You like cigars, good bourbon and have a great pic as your avatar, do you have an unmarried identical twin sister?


----------



## DarrelMorris (Feb 7, 2012)

I mostly drink Makers Mark but I'm going to have to try some of these recomendations. I've had Buffalo Trace and liked it and Evan Williams as well but I'm not sure if it was the single barrel.


----------



## GoJohnnyGo (Nov 19, 2011)

quincy627 said:


> Is Bookers made by Jim Beam?


Yes. It's one of their "top shelf" releases. Bottled at a high proof but very smooth.


----------



## J.Rawls (Feb 12, 2012)

scottw said:


> You like cigars, good bourbon and have a great pic as your avatar, do you have an unmarried identical twin sister?

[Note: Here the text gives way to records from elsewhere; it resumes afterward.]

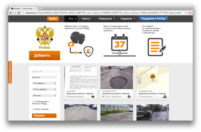The image size is (201, 132).
Task: Click the orange Войти button
Action: coord(53,19)
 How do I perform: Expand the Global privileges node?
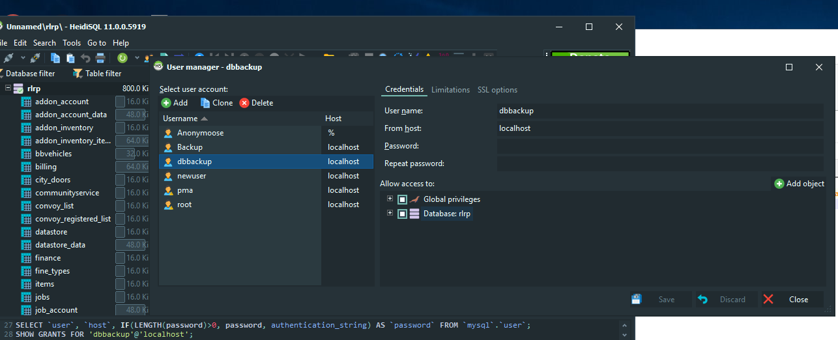click(x=390, y=199)
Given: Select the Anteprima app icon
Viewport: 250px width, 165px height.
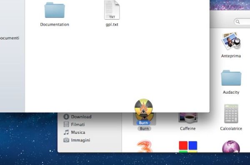Looking at the screenshot, I should pyautogui.click(x=231, y=41).
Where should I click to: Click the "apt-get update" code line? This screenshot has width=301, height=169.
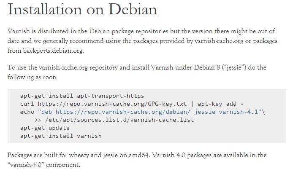tap(45, 128)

Sorry Scott, I'm the only girl in the family. But thanks for the kind words :biggrin:


----------



## Wildone (Dec 19, 2009)

Angels Envy....Very Nice !
View attachment 65140


----------



## quincy627 (Jul 2, 2010)

I picked up a bottle of Blanton's single barrel. Very full flavor and smooth finish. I am really liking this one but I am also enjoying hearing about the other favs out there.


----------



## JMAC (Oct 24, 2006)

quincy627 said:


> I picked up a bottle of Blanton's single barrel. Very full flavor and smooth finish. I am really liking this one but I am also enjoying hearing about the other favs out there.


Very good choice!


----------



## numismaniac (Jan 14, 2012)

Trying to post to this thread and got an error! It said I was trying to post a link (wasn't) and needed 30 posts? testing 123


----------



## The Cigar Nut (Apr 20, 2010)

I totally forgot about another great bourbon - quite a bit harder to find though. My wife and I went to Colorado for our 1 year wedding anniversary and stayed a few nights in a town called Breckenridge ( near Frisco - about an hour west of denver ) and they have 'Breckenridge Bourbon' ( original name eeh? ) and so I just haaad to pick up a bottle. Distilled at 9600 feet from the melting snow off the rockies - not a bad gimmick but honestly was on par with Woodford I'd say. Very tasty!


----------



## numismaniac (Jan 14, 2012)

Try again,
I have been into sampling Bourbon since before the Noe's came out with Knob Creek, got in their Kentucky Bourbon Circle back when it originated. IMHO individual taste will be the deciding factor, but the Pappy van's are pretty good, Angel's Envy, if you can find it. Some of us in KY or TN can get it if it isn't available in your state yet. If you are mixing some of teh cheap stuff will surprise you as well. For complexity with a bourbon undertone (aged in bourbon barrels) provided you have extra money, Glenmorangie Extremely Rare Single Malt Scotch 18yr old $100 to $150/bottle, 25 yr old $500 to $700/ bottle! How's that for complexity!


----------